The point was raised that this act was in violation of section 8, article 1, of the Constitution of the United States, which reads:
“The Congress shall have power to lay and collect taxes, duties, imposts and excises, * * * but all duties, imposts and excises shall be uniform throughout the United States”
—and that said act, insomuch as it directed the money to be paid into' the treasury of the United States, could not be sustained. The point was passed upon in the case of Binns v. United States, 194 U. S. 486, at page 491, 24 Sup. Ct. 816, at page 817 [48 L. Ed. 1087], and Justice Brewer says:
“We shall assume that the purpose of the license fees required by section 460 is the collection of revenue, and that the license fees are excises within the constitutional sense of the terms. Nevertheless we are of opinion that they are to be regarded as local taxes imposed for the purpose of raising funds to support the administration of local government in Alaska.. It must be remembered that Congress, in the government of the territories, as well as of the District of Columbia, has plenary power, save as controlled by the provisions of the Constitution; that the form of government it shall establish is not prescribed, and may not necessarily be the same in all the territories.

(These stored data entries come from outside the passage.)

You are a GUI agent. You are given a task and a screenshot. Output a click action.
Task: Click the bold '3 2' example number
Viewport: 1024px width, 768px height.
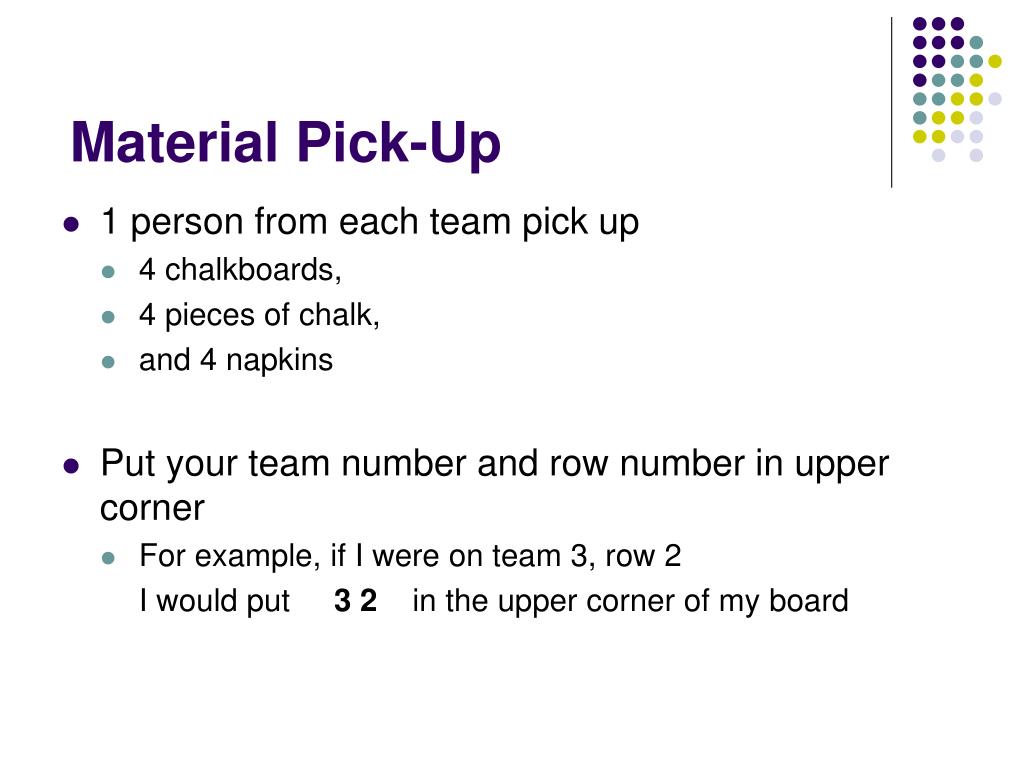[x=355, y=601]
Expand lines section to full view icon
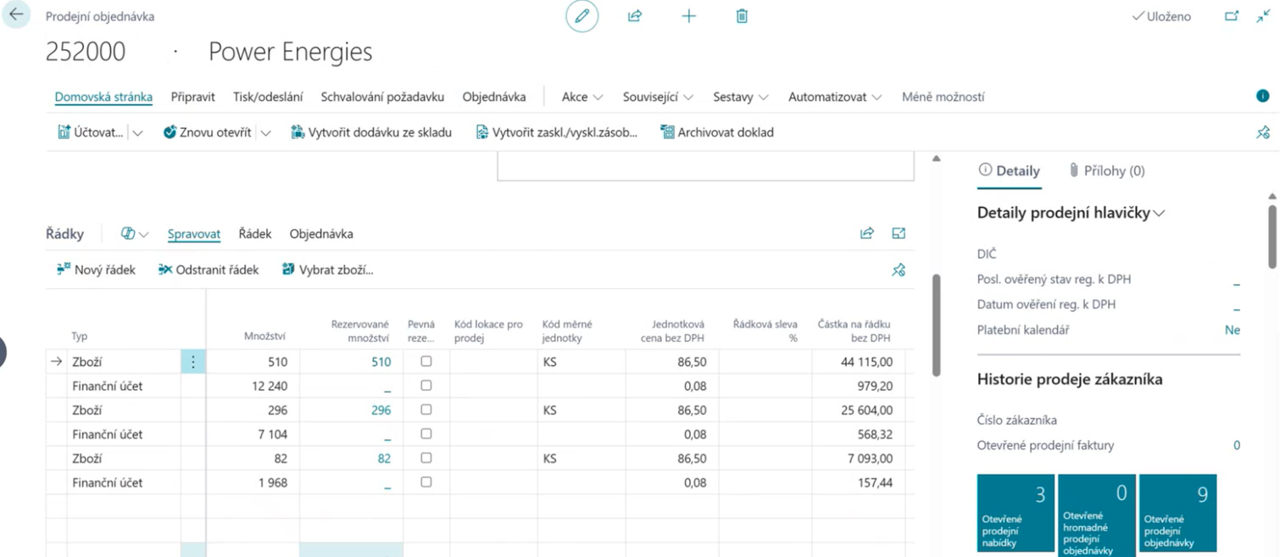This screenshot has width=1280, height=557. tap(899, 234)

We are accustomed to that generally adopted for the territories, of a quasi state government, with executive, legislative, and Judicial officers, and a Legislature endowed with the power of local taxation and local expenditures; but Congress is not limited to this form. In the District of Columbia it has adopted a different mode of government, and in Alaska still another. It may legislate directly in respect to the local affairs of a territory, or transfer the power of such legislation to a Legislature elected by the citizens of the territory. It has provided in the District of Columbia for a board of three commissioners, who are the controlling officers of the District. It may intrust to them a large volume of legislative power, or it may by direct legislation create the whole body *333of statutory law applicable thereto. For Alaska Congress has established a government of a different form. It has provided no legislative body, but only executive and judicial officers. It has enacted a Penal and Civil Code. Having created no legislative body and provided for no local legislation in respect to the matter of revenue, it has established a revenue system of its own, applicable alone to that territory. Instead of raising revenue by direct taxation upon property, it has, as it may rightfully do, provided for that revenue by means of license taxes.”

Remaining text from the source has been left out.